Nel riconsegnare il Messale, vogliamo invitare tutte le comunità a riscoprire nella Liturgia la «prima e indispensabile fonte dalla quale i fedeli possono attingere il genuino spirito cristiano» (Sacrosanctum concilium, 14). La partecipazione piena, consapevole, attiva e fruttuosa alla celebrazione dell’Eucaristia è garanzia per una formazione integrale della personalità cristiana.
La separazione tra le dimensioni costitutive della persona – razionalità, affettività, corporeità – è uno dei motivi che porta all’affermarsi di modelli educativi riduttivi, incapaci di sostenere la sfida di una formazione integrale: questa «richiede l’armonia e la reciproca fecondazione tra sfera razionale e mondo affettivo, intelligenza e sensibilità, mente, cuore e spirito. La persona viene così orientata verso il senso globale di se stessa e della realtà, nonché verso l’esperienza liberante della continua ricerca della verità, dell’adesione al bene e della contemplazione della bellezza» (CEI, Educare alla vita buona del Vangelo, n. 13). È quanto accade nella partecipazione all’Eucaristia: il coinvolgimento dei fedeli nell’azione celebrativa riguarda la persona nella sua totalità e rende possibile, con la vita sacramentale, quel cammino di maturazione per il quale «arriviamo tutti all’unità della fede e della conoscenza del Figlio di Dio, fino all’uomo perfetto, fino a raggiungere la misura della pienezza di Cristo» (Ef 4,13).

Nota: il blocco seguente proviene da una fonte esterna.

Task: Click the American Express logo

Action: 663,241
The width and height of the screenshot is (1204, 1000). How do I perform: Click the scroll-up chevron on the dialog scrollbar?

A tutti – e, in particolare, ai giovani – ci sentiamo di dire: riscopriamo insieme la bellezza e la forza del celebrare cristiano, impariamo il suo linguaggio – gesti e parole – senza appiattirlo importando con superficialità i linguaggi del mondo. Lasciamoci plasmare dai gesti e dai “santi segni” della celebrazione, nutriamoci con la lectio dei testi del Messale. Ci esorta papa Francesco: «Sappiamo che non basta cambiare i libri liturgici per migliorare la qualità della Liturgia. Fare solo questo sarebbe un inganno. Perché la vita sia veramente una lode gradita a Dio, occorre infatti cambiare il cuore. A questa conversione è orientata la celebrazione cristiana, che è incontro di vita col “Dio dei viventi” (Mt 22,32)» (Ai partecipanti all’assemblea plenaria della Congregazione per il Culto Divino e la Disciplina dei Sacramenti, 14 febbraio 2019).
L’Evangelii gaudium non può non diventare orationis gaudium: la Chiesa, che vuole ogni giorno ritrovare la gioia dell’annuncio del Vangelo, viene continuamente rinvigorita dal gaudio della celebrazione del mistero pasquale, nella quale sperimenta e annuncia a tutti che Cristo è vivo.